= Task requirements =
Below are several records. Retype exactly those lines running from the one with "Open the address bar dropdown arrow" through the one with "You are a computer-use agent. Screen dimensions: 1568x751", end lines included, and no others.

= Dataset entries =
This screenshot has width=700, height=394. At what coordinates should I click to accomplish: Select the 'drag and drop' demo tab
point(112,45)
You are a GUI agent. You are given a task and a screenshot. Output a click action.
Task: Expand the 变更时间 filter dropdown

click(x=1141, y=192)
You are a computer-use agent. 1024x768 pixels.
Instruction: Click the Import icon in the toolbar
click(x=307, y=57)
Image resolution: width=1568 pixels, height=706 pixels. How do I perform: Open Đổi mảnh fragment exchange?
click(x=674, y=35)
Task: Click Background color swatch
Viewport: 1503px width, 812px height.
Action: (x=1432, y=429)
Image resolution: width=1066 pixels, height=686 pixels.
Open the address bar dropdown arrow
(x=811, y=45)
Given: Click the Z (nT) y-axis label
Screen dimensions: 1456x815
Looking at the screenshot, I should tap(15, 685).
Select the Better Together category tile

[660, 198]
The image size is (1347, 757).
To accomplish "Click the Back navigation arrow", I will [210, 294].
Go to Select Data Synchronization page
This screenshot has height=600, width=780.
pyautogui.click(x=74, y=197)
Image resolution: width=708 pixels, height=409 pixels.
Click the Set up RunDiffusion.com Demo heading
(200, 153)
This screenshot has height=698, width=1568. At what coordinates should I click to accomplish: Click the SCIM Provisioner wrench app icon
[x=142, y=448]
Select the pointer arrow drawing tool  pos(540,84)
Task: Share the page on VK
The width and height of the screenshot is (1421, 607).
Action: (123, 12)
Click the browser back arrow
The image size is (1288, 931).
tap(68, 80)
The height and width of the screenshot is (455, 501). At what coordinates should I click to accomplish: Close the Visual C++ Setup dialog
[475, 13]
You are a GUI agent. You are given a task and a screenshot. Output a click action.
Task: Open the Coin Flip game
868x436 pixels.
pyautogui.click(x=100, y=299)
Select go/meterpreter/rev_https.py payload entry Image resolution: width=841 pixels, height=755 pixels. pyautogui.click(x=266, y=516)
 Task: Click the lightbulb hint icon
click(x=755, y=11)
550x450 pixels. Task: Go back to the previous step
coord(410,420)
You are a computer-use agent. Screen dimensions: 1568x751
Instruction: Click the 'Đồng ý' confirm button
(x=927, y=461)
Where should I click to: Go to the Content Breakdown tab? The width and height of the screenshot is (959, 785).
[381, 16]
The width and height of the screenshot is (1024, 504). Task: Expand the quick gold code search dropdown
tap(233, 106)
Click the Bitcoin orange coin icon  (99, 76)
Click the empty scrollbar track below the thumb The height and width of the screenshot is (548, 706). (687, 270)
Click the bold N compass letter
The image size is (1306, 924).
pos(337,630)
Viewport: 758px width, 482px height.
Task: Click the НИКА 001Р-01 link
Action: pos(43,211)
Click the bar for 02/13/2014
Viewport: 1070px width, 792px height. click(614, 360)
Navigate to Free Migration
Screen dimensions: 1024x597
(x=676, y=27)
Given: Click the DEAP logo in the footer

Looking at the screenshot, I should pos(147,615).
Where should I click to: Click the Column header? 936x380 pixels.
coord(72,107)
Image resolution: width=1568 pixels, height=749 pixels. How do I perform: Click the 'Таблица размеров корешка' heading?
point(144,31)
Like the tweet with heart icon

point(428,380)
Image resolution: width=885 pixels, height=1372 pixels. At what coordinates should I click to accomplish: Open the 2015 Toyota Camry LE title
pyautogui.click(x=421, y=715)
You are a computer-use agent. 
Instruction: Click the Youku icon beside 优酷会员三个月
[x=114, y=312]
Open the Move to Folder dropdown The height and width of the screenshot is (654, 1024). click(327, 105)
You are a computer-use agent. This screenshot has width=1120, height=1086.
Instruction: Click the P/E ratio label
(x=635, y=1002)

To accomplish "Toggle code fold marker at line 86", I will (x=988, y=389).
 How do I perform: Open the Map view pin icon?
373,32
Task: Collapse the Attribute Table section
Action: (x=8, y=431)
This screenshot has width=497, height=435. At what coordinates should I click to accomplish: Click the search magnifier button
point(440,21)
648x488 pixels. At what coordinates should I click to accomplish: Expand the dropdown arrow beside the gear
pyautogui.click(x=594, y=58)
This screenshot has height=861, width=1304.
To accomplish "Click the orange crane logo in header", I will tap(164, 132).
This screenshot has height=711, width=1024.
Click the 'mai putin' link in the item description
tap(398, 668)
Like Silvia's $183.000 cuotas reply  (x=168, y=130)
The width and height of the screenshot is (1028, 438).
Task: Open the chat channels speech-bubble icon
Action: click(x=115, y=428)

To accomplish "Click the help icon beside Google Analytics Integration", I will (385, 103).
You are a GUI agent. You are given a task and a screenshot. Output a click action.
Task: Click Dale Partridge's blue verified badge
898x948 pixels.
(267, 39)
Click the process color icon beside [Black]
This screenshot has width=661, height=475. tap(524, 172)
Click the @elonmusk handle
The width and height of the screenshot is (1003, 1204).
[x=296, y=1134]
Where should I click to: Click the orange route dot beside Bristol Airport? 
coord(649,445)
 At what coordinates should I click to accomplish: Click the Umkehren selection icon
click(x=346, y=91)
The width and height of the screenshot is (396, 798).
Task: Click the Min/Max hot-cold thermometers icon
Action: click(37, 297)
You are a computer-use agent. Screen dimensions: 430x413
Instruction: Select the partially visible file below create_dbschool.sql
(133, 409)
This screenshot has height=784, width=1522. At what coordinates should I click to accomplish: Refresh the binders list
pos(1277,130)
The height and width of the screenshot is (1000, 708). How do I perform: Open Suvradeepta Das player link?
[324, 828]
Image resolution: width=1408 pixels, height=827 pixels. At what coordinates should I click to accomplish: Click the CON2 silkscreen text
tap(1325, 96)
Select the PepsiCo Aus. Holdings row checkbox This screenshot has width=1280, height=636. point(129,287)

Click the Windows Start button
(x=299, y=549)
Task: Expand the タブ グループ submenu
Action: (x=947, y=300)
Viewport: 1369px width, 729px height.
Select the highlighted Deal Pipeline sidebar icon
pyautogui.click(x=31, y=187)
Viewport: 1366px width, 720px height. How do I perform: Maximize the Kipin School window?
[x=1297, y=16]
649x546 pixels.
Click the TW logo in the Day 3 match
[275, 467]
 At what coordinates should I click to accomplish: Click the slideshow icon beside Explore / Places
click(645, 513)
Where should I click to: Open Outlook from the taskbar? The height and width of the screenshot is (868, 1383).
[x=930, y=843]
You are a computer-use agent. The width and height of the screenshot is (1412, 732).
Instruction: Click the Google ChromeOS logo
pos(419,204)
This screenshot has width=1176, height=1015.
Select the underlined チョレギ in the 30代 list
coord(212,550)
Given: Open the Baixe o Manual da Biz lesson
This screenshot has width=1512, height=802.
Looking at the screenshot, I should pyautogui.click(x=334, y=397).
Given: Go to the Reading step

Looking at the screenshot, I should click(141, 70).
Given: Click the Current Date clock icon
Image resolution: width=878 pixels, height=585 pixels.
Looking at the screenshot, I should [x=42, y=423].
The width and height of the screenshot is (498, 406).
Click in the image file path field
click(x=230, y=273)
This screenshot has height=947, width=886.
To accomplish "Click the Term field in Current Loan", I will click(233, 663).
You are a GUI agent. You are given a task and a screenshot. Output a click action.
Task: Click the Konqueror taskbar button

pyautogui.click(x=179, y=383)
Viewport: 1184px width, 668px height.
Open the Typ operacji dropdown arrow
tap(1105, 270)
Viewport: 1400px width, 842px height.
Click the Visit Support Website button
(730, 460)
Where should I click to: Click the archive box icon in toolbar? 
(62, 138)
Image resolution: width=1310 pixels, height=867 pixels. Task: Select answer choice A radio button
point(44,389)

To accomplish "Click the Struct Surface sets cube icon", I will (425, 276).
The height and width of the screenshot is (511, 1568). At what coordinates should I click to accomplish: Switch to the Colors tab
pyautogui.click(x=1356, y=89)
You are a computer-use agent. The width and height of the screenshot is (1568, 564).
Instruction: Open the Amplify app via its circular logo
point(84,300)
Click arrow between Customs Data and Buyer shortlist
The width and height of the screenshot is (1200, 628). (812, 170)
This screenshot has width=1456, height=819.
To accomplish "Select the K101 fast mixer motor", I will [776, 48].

= Answer below =
Open the address bar dropdown arrow
(x=811, y=45)
Given: Click the Z (nT) y-axis label
Screen dimensions: 1456x815
Looking at the screenshot, I should tap(15, 685).
Select the Better Together category tile

[660, 198]
The image size is (1347, 757).
To accomplish "Click the Back navigation arrow", I will [210, 294].
Go to Select Data Synchronization page
This screenshot has height=600, width=780.
pyautogui.click(x=74, y=197)
Image resolution: width=708 pixels, height=409 pixels.
Click the Set up RunDiffusion.com Demo heading
(200, 153)
This screenshot has height=698, width=1568. At what coordinates should I click to accomplish: Click the SCIM Provisioner wrench app icon
[x=142, y=448]
Select the pointer arrow drawing tool  pos(540,84)
Task: Share the page on VK
The width and height of the screenshot is (1421, 607).
Action: (123, 12)
Click the browser back arrow
The image size is (1288, 931).
tap(68, 80)
The height and width of the screenshot is (455, 501). At what coordinates should I click to accomplish: Close the Visual C++ Setup dialog
[475, 13]
You are a GUI agent. You are given a task and a screenshot. Output a click action.
Task: Open the Coin Flip game
868x436 pixels.
pyautogui.click(x=100, y=299)
Select go/meterpreter/rev_https.py payload entry Image resolution: width=841 pixels, height=755 pixels. pyautogui.click(x=266, y=516)
 Task: Click the lightbulb hint icon
click(x=755, y=11)
550x450 pixels. Task: Go back to the previous step
coord(410,420)
You are a computer-use agent. Screen dimensions: 1568x751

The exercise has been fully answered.